INFORMATION SUPPLIED
▬▬▬
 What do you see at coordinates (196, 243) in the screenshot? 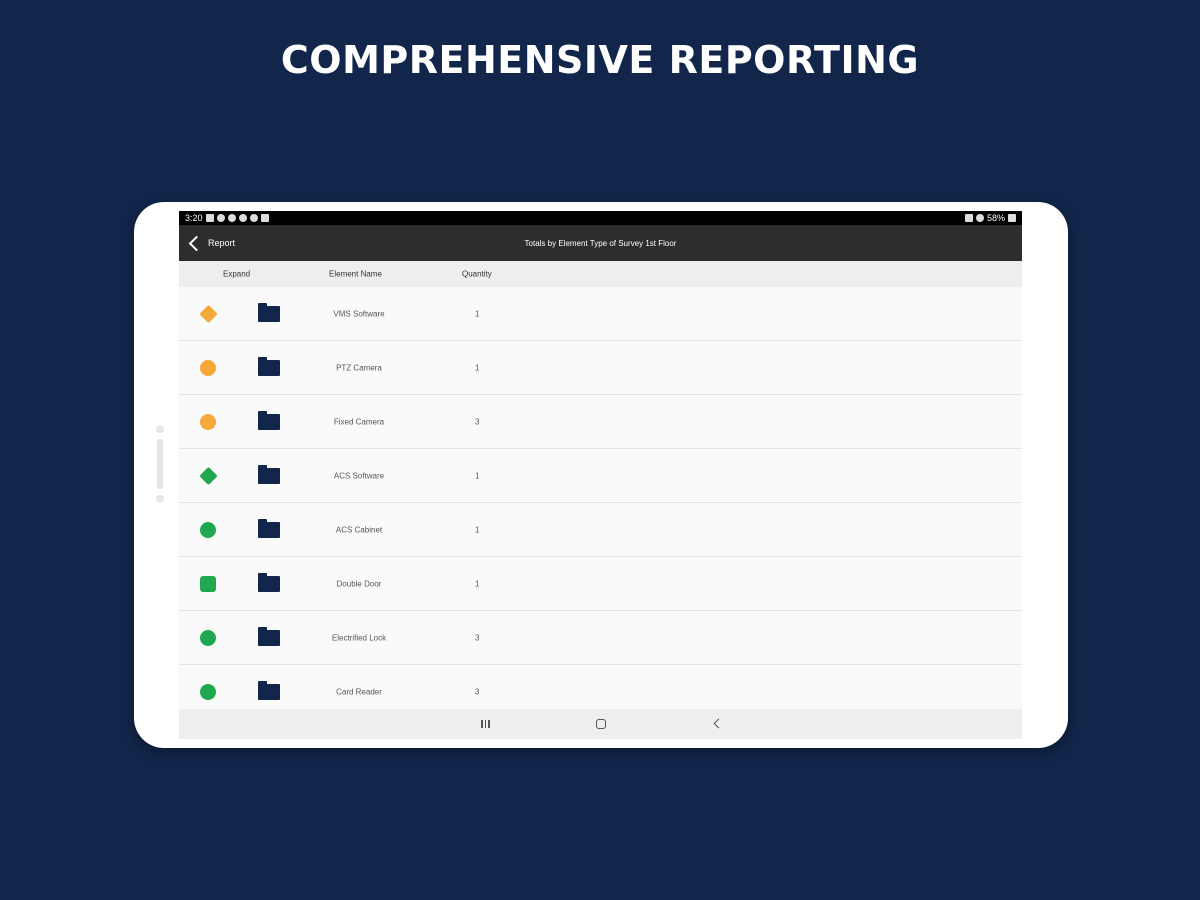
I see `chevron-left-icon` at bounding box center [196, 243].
▬▬▬
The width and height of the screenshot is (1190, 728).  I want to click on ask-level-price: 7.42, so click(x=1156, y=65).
▬▬▬
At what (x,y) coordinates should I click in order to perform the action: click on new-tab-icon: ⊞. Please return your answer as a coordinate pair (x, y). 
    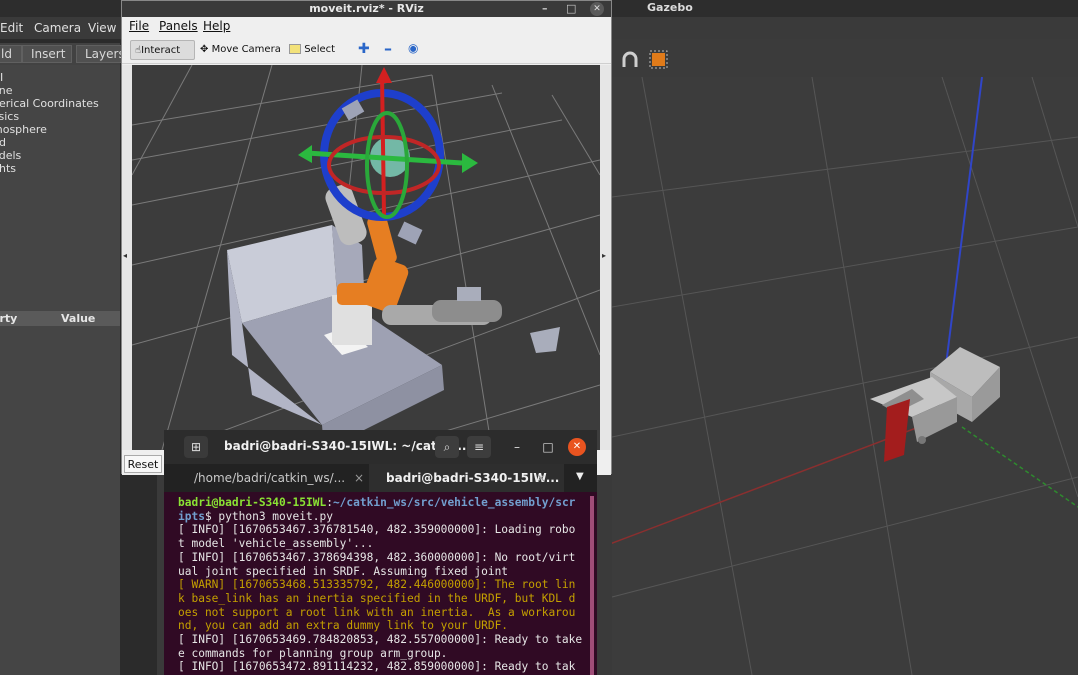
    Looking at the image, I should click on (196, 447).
▬▬▬
WHAT THE TASK ASKS
Rewrite the records from the line containing "At what (x,y)" through the line containing "Looking at the", replacing "coordinate pair" with "point" and keeping everything else the same. Omit the pictures.

ANSWER TO THE PROBLEM
At what (x,y) coordinates should I click in order to perform the action: click on new-tab-icon: ⊞. Please return your answer as a point (x, y). 
    Looking at the image, I should click on (196, 447).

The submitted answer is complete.